[Free] 2018(June) Dumps4cert CompTIA JK0-018 Dumps with VCE and PDF Download 341-350

By | July 2, 2018

Dumps4cert.com : Latest Dumps with PDF and VCE Files
2018 May CompTIA Official New Released JK0-018
100% Free Download! 100% Pass Guaranteed!

CompTIA Security E2C

Question No: 341 – (Topic 4)

Joe, a security analyst, asks each employee of an organization to sign a statement saying that they understand how their activities may be monitored. Which of the following BEST describes this statement? (Select TWO).

  1. Acceptable use policy

  2. Risk acceptance policy

  3. Privacy policy

  4. Email policy

  5. Security policy

Answer: A,C

Question No: 342 – (Topic 4)

A process in which the functionality of an application is tested without any knowledge of the internal mechanisms of the application is known as:

  1. Black box testing

  2. White box testing

  3. Black hat testing

  4. Gray box testing

Answer: A

Question No: 343 – (Topic 4)

Which of the following tools would allow Ann, the security administrator, to be able to BEST quantify all traffic on her network?

  1. Honeypot

  2. Port scanner

  3. Protocol analyzer

  4. Vulnerability scanner

Answer: C

Question No: 344 – (Topic 4)

Which of the following should an administrator implement to research current attack methodologies?

  1. Design reviews

  2. Honeypot

  3. Vulnerability scanner

  4. Code reviews

Answer: B

Question No: 345 – (Topic 4)

Which of the following consists of peer assessments that help identify security threats and vulnerabilities?

  1. Risk assessment

  2. Code reviews

  3. Baseline reporting

  4. Alarms

Answer: B

Question No: 346 – (Topic 4)

Ann is starting a disaster recovery program. She has gathered specifics and team members for a meeting on site. Which of the following types of tests is this?

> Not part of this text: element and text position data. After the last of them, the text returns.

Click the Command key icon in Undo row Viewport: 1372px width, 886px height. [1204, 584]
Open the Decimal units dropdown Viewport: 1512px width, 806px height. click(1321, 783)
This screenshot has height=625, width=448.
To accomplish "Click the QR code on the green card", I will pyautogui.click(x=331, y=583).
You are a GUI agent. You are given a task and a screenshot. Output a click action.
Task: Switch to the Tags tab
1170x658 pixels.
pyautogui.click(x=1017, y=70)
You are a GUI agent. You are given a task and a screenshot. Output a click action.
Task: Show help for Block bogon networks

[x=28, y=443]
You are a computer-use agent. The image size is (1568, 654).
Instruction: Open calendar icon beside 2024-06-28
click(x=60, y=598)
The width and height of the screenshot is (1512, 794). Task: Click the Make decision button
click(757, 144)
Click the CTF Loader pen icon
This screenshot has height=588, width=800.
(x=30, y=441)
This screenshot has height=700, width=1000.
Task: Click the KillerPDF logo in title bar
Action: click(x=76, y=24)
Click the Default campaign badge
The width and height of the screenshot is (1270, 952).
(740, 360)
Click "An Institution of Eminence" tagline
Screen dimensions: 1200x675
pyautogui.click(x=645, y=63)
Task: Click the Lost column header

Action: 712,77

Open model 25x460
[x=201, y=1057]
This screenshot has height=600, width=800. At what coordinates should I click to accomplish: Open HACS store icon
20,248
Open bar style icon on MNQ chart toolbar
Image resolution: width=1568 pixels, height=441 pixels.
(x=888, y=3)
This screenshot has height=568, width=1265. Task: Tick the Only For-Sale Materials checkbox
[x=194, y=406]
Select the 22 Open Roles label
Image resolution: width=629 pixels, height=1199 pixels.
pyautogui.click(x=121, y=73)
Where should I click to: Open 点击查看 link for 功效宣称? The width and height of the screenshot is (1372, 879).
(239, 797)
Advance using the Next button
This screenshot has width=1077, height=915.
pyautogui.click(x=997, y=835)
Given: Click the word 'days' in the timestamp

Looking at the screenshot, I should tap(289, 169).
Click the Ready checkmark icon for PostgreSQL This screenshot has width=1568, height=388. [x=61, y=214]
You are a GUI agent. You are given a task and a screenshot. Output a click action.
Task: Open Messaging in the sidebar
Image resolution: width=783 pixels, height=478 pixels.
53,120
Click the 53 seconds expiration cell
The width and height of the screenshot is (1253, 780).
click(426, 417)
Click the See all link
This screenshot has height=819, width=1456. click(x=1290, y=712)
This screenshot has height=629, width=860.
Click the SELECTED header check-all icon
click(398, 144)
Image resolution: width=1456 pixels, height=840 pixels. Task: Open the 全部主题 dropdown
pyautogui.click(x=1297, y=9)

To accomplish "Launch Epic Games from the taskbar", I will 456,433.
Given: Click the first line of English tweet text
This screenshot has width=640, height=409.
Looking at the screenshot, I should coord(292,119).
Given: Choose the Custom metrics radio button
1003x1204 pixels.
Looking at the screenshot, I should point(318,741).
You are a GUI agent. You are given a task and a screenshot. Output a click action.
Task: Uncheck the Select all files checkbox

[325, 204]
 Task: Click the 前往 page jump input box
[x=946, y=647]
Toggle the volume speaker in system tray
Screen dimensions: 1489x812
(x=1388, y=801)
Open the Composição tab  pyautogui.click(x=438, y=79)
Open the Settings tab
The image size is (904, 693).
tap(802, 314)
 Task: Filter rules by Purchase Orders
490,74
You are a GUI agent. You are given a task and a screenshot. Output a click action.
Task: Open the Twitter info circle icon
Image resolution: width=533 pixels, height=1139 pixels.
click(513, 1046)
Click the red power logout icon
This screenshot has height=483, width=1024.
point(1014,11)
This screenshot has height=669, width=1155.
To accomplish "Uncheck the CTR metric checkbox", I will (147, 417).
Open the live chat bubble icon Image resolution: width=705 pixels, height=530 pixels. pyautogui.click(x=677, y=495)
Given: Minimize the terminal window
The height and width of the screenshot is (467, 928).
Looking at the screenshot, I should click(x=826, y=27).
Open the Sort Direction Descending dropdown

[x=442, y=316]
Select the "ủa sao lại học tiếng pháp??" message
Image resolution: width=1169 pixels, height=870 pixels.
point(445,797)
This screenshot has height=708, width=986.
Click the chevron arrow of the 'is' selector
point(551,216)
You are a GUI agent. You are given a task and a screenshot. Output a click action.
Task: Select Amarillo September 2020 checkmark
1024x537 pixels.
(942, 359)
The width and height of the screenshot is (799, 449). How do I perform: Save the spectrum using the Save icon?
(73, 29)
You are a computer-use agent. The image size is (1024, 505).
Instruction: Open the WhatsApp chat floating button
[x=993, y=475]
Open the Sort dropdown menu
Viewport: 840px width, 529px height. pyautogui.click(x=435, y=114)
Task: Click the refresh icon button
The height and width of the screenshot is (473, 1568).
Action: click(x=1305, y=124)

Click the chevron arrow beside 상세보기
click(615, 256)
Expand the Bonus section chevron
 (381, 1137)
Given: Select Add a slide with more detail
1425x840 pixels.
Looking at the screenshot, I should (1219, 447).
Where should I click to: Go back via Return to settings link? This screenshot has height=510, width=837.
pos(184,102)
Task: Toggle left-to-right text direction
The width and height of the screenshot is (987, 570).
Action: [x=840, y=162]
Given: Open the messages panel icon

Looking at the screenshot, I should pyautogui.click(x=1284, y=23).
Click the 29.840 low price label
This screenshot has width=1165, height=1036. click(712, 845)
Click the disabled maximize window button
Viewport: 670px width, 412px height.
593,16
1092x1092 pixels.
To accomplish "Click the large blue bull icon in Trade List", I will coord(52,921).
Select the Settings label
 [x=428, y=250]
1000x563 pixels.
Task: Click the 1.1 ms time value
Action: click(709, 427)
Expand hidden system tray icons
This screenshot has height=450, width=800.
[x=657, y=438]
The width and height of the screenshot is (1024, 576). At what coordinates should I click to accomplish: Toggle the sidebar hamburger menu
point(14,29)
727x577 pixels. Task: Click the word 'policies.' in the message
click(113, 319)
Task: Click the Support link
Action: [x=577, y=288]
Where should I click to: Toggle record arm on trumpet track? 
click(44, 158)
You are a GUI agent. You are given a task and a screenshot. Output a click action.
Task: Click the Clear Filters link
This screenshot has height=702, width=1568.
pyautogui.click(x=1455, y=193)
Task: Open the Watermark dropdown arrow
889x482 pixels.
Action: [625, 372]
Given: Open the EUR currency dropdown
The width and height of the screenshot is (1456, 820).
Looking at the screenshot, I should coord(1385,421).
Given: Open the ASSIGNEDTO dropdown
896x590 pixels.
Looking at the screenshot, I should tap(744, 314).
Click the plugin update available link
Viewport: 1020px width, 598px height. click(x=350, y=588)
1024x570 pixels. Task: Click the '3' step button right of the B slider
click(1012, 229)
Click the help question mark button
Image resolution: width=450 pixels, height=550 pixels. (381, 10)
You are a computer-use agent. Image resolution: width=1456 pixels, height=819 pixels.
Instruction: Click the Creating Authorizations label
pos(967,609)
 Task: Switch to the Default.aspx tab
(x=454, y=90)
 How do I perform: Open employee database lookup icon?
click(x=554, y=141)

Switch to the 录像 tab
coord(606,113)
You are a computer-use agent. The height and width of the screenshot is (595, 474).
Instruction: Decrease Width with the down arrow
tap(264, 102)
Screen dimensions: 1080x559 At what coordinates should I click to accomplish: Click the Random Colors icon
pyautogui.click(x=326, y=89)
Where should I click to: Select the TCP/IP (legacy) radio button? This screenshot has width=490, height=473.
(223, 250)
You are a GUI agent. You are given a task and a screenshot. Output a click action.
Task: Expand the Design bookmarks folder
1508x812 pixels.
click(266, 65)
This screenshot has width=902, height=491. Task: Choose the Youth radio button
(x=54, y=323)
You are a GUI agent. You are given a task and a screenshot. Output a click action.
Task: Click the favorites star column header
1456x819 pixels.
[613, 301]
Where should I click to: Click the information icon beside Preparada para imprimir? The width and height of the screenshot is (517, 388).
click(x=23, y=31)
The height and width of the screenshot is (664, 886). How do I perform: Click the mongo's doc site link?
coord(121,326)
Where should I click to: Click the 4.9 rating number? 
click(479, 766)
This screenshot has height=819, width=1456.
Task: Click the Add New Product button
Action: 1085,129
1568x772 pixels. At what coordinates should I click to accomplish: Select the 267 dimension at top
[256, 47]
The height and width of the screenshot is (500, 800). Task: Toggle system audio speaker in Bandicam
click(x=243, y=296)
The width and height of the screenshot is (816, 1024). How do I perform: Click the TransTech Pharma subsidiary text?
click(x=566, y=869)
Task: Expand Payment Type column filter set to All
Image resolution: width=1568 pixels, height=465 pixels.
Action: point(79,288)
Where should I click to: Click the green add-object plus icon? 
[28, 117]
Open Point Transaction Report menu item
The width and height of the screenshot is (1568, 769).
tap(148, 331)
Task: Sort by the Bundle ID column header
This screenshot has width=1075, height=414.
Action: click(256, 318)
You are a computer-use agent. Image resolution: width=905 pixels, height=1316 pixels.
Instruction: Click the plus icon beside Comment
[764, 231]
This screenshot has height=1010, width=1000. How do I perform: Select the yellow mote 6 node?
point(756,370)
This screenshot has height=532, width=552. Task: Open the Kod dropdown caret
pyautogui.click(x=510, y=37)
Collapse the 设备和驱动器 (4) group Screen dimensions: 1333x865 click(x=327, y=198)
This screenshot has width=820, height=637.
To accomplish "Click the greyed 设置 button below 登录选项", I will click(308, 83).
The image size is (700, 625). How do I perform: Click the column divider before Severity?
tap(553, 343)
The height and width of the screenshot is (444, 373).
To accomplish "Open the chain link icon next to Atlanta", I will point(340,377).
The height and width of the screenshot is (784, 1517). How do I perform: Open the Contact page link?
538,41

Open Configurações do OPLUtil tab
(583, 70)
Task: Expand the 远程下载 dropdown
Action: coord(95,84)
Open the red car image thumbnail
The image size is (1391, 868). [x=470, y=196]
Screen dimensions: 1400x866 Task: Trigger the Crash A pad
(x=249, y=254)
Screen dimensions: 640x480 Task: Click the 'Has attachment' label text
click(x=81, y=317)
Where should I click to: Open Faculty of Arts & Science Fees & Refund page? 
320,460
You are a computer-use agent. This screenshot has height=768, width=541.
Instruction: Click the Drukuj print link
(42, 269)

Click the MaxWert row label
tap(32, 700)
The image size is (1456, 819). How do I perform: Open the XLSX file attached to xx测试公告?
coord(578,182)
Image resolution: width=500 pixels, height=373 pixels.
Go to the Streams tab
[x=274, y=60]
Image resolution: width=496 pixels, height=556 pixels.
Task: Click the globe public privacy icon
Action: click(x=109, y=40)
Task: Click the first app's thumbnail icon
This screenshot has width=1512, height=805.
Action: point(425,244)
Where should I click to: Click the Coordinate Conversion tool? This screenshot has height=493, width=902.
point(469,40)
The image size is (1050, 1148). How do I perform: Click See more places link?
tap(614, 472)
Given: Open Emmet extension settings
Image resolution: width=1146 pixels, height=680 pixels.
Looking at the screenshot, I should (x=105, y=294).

  1. Structured walk through

  2. Full Interruption test

  3. Check list test

  4. Table top exercise

Answer: A

Question No: 347 – (Topic 4)

An internal auditing team would like to strengthen the password policy to support special characters. Which of the following types of password controls would achieve this goal?

  1. Add reverse encryption

  2. Password complexity

  3. Increase password length

  4. Allow single sign on

Answer: B

Question No: 348 – (Topic 4)

Which of the following can be implemented in hardware or software to protect a web server from cross-site scripting attacks?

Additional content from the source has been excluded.